1. This hike has been called by many as the most beautiful hike in Yosemite. Ok, if not many people, at least me, who has done almost all the hikes in this park, except Half Dome.
2. We drove in just as Glacier Point was opening for the season in May 2015 . This year being El Nino with huge snowdrifts, Glacier Point road will be closed until June 2016.
3. We did both the Taft Point and Sentinel Dome hikes, using the single pit toilet bathroom at the trailhead, just in time ahead of a bus load of hikers.
4. Drove to nearby Glacier Point, overrun with tourists, checking out the views of the Yosemite Valley 3000 feet below, taking in awesome sights of El Capitan, 2425' Upper and Lower Yosemite Falls, tallest waterfall in North America, before heading onto the Panorama Trail.
5. Hardly a person on the Panorama Trail at 7,200 feet elevation, with an in your face view of Half Dome. This massive granite mountain is an awesome sight, dominating the landscape.

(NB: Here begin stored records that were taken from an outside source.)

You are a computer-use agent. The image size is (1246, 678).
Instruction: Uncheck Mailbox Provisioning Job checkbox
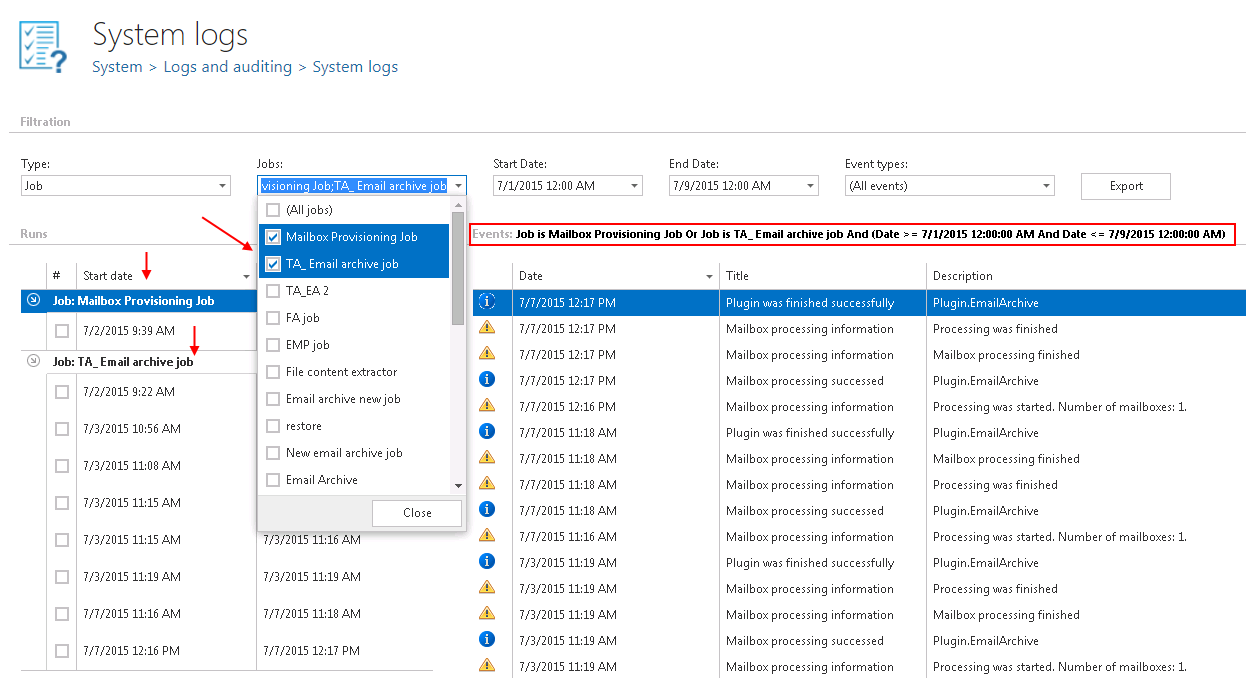[x=273, y=237]
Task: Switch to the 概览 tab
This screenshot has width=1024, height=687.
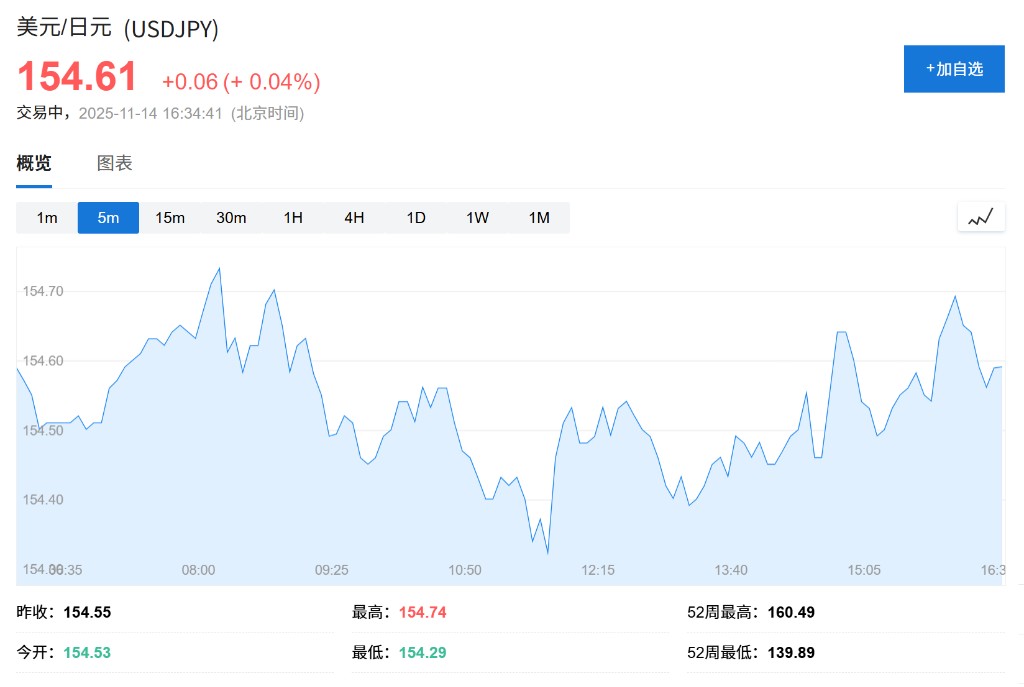Action: point(34,164)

6. The trail becomes a series of downhill switchbacks, through vast forests of trees. In the distance we can see Vernal and Nevada Falls coming closer, roaring full blast in the late Spring, but disappearing by late Fall.
7. We walk along the edge of a cliff, fronting the Yosemite Valley, somewhat similar to walking along the south rim of the Grand Canyon. Great photographer's spots everywhere, of Half dome, and the two waterfalls, framed between the trees, as we go downhill.
8. Walk down the path two miles to the Illilouette Fall, and then on the John Muir trail to Nevada Falls, and then to Vernal Falls, and down the 700+ granite stairs of the Mist trail. We go past the Vernal Falls footbridge, onto the lower mist trail, all alongside the raging Merced river, swollen by the melted snow of winter.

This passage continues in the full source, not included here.